Hailing from a middle class family, Usha first met her girlfriend Shilpi Gupta through a common friend a year back. Since that first meeting there was not a single day when they did not meet or talk to each other. But now the two lesbian lovers are not allowed to meet.
Shilpi's parents are keeping her under virtual house arrest and she is even barred from using the telephone.
Usha is 20, a graduate and up until recently had been working as a computer instructor. Shilpi is 22. Usha does not shy away from stating "it was love at first sight". She says it started when they began chatting and discovered they have the same way of thinking.
"Shilpi understood my problems and was very supportive. I started loving her. She wanted me to write to her and would often send back the letters after leaving lipstick marks on them as a token of love."
"It has been more than two weeks since we spoke and I haven't seen my partner for almost a month. Life is not the same for me anymore," says Usha Yadav.
Before long, the two could not stay away from each other even for a day. Usha believes there is no reason why she should feel guilty or ashamed of loving another of the same sex.
"I guess I am made differently. I have never felt any affinity for the opposite sex.”
"As a teenager I loved another girl from my class in school but we too were separated as her parents were transferred to a far-off town." Usha became angry when Shilpi was engaged to be married in mid-January.
"I hated the idea of her living with another. Shilpi too hated every bit of it, as she had no interest in the guy."
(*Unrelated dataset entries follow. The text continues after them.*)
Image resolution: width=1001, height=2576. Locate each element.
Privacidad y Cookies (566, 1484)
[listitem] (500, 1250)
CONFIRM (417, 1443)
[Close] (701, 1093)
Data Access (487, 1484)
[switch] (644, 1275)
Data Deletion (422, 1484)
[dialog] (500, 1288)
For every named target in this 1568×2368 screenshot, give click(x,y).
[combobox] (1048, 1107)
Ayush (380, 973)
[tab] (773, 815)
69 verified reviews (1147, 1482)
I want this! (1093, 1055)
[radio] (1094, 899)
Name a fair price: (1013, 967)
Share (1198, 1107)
Shilpi's father says that she repeatedly turned down marriage proposals with men because of her "lesbian relationship with Usha Yadav".
This social pressure directed against the pair made them defiant.
"We decided to live together," confesses Usha.
But their elopement in January 2005 to a remote town in Gujarat proved to be short-lived.
Shilpi's parents lodged a complaint against Usha for "kidnapping" their daughter. They were produced before a magistrate in the city who ordered both to return to their parents. The police official dealing with the case, Sarvesh Kumar Mishra, said that the pair demanded the same cell and "shared a deep love".
Shilpi said they were no different from a married couple and that they would not be able to live without each other.